● **TASK SET**
a – Answer these questions using the review of The Game Players of Titan.
(i) What years does the review give for Philip K. Dick's life?
(ii) In what year was the novel first published?
(iii) What are the aliens from Titan called?
b – Reproduce the passage of the review of The Game Players of Titan between "To answer this, Dick" and "and repopulate Earth.", inclusive.

● **SELECTED EXCERPT**
□ □ □

The Game Players of Titan, by Philip K. Dick

I’m an unabashed fan of Philip K. Dick (1928-1982), in my opinion one of the most inventive science fiction writers of his generation, which was a very strong generation for sci fi.

Many of his books seem to be generated by a single central idea, off which he then spins speculative stories that often explore human psychology and social behaviours.

What if androids were so convincing they didn’t know they were androids? What if Hitler won World War II? What if God was a vast active living intelligence system orbiting Earth?

In the case of The Game Players of Titan, first published in 1963, this idea might be described as “How could you bluff someone who can read your mind?”

To answer this, Dick creates a future post-apocalyptic scenario in which the earth’s population has been decimated, aliens called vugs from Titan (the largest of Saturn’s moons) rule in a kind of benevolent dictatorship, and the few of the remaining population who are land owners play a board game in which they can bluff each other to win and lose property – as well partners, with whom they hope to have “luck” to procreate and repopulate Earth.

□ □ □

● **SUPPLIED ENTRIES**
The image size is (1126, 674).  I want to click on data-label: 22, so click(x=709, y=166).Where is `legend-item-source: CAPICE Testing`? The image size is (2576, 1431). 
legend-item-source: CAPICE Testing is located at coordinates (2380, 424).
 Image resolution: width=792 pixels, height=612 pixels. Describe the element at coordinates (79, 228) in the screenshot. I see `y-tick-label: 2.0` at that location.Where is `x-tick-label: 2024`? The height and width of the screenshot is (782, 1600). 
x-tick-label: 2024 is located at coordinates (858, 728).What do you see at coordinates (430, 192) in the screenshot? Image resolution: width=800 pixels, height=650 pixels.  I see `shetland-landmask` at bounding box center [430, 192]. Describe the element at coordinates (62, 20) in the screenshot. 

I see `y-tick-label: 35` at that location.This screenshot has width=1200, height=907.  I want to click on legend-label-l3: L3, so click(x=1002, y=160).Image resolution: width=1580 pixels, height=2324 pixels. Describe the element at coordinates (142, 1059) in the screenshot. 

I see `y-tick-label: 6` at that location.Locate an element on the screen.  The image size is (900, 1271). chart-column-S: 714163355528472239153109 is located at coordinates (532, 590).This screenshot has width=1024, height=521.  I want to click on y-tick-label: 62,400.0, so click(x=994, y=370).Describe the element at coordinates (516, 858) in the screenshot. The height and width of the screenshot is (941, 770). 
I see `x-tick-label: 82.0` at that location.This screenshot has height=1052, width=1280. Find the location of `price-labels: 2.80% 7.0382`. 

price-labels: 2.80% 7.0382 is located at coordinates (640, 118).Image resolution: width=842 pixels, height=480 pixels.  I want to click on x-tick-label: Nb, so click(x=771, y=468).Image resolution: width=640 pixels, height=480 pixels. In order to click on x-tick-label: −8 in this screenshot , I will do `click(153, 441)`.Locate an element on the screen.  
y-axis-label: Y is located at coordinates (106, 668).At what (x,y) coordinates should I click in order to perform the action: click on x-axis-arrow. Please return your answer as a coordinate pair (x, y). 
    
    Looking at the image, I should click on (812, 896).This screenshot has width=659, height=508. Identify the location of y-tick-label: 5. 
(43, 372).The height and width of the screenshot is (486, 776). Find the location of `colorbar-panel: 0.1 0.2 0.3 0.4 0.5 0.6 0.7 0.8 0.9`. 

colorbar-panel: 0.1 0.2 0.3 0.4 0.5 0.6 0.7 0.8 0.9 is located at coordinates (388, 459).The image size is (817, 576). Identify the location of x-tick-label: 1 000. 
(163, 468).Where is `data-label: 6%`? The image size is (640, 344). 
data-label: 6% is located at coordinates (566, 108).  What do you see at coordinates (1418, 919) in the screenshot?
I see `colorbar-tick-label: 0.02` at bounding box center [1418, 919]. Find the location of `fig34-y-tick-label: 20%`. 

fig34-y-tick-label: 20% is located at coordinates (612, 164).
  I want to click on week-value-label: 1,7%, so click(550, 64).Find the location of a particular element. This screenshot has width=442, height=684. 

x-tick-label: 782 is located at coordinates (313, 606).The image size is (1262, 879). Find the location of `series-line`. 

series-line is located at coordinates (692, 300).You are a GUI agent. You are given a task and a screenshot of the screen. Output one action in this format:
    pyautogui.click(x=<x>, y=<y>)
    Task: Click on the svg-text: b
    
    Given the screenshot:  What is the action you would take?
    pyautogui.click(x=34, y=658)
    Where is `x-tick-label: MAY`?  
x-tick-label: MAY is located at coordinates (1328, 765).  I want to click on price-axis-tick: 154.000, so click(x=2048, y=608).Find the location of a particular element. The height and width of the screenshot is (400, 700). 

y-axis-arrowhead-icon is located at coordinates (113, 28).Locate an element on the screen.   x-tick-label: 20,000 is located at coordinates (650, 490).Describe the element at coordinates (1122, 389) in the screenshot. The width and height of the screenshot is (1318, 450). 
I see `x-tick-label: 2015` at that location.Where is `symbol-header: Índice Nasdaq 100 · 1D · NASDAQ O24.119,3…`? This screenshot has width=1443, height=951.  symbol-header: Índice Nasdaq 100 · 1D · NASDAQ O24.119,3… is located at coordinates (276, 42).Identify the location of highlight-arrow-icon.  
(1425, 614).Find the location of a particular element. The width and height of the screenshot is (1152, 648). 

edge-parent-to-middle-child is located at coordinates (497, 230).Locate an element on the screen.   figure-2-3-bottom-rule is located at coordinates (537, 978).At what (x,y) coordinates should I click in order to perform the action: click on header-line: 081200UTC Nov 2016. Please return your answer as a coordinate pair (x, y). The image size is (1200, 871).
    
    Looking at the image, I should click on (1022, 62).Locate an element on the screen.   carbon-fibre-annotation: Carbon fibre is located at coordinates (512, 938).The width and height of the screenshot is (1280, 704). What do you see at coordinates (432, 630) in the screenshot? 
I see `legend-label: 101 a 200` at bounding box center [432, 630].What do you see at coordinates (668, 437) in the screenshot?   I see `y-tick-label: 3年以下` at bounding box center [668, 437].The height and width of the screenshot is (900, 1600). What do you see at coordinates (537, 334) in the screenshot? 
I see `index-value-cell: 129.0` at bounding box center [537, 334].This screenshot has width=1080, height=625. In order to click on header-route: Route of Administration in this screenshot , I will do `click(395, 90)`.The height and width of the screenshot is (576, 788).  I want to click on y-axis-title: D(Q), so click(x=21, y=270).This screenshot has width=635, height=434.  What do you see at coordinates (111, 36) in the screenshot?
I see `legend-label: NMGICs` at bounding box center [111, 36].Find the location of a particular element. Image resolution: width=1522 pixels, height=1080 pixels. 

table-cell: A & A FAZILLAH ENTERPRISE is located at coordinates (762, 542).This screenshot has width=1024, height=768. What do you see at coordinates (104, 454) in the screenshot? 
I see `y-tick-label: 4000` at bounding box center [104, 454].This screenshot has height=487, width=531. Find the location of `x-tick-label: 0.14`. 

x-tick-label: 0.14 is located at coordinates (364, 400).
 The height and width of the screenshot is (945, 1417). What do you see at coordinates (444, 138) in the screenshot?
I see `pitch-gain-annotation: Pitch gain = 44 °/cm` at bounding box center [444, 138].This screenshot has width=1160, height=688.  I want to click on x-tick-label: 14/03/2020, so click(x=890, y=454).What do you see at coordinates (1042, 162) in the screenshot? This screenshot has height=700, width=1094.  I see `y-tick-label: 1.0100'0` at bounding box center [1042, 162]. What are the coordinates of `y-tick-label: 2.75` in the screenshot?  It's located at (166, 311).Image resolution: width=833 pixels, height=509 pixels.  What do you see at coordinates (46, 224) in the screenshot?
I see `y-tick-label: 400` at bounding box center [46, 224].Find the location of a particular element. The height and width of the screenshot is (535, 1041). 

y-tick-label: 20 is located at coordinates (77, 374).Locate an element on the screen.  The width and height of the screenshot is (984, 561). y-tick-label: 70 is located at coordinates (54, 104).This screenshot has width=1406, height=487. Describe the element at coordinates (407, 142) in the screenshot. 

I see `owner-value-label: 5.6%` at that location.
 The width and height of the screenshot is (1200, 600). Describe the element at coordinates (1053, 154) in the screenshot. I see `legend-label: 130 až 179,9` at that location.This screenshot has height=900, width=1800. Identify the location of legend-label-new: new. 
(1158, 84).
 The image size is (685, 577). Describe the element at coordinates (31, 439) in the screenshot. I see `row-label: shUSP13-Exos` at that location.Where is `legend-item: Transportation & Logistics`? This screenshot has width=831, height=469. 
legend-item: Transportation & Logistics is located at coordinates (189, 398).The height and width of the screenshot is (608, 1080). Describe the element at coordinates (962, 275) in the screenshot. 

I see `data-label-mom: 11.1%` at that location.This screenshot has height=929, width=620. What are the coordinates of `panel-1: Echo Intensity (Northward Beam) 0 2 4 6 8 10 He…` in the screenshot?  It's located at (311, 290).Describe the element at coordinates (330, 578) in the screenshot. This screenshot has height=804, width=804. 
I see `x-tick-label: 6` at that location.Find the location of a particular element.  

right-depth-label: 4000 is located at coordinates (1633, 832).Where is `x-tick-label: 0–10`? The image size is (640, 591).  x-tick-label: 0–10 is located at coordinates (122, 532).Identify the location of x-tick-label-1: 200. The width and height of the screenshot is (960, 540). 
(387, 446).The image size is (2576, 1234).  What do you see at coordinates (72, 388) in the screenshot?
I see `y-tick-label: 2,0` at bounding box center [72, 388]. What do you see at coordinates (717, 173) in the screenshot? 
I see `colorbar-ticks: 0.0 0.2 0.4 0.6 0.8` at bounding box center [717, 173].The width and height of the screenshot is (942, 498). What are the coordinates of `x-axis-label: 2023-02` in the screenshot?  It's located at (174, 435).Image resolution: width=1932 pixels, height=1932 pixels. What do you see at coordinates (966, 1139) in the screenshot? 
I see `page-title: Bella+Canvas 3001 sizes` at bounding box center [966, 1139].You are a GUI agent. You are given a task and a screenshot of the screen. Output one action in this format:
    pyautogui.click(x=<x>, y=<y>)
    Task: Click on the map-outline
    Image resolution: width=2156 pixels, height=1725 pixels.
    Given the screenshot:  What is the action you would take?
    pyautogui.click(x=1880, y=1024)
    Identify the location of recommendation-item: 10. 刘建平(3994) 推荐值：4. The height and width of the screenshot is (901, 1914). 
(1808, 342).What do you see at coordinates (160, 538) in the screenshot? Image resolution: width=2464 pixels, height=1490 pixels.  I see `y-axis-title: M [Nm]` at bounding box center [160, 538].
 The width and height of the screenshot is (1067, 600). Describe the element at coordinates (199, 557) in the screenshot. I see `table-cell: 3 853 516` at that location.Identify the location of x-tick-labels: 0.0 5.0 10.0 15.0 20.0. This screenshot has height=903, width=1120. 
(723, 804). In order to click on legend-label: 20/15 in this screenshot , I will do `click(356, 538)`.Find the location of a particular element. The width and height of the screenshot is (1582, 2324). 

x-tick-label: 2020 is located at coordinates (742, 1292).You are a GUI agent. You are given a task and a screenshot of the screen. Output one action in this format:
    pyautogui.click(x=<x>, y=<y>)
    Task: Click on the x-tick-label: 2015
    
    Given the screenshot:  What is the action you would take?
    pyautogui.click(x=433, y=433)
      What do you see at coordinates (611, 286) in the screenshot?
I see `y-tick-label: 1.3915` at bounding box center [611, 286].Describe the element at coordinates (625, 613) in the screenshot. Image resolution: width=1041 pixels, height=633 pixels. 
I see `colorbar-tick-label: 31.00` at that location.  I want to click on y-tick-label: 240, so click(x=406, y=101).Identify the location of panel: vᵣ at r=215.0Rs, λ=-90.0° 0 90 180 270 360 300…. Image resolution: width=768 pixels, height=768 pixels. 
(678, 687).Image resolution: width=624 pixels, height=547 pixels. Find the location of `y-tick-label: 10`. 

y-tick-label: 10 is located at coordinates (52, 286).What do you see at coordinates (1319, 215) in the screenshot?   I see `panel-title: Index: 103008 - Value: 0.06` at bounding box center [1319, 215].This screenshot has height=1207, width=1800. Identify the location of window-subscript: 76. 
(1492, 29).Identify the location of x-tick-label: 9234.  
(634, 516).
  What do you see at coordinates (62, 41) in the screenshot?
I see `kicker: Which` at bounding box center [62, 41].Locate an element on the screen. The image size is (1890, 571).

□ □ □

● **SOLUTIONS BY TASK**
a –
(i) 1928-1982
(ii) 1963
(iii) Vugs

b –
To answer this, Dick creates a future post-apocalyptic scenario in which the earth’s population has been decimated, aliens called vugs from Titan (the largest of Saturn’s moons) rule in a kind of benevolent dictatorship, and the few of the remaining population who are land owners play a board game in which they can bluff each other to win and lose property – as well partners, with whom they hope to have “luck” to procreate and repopulate Earth.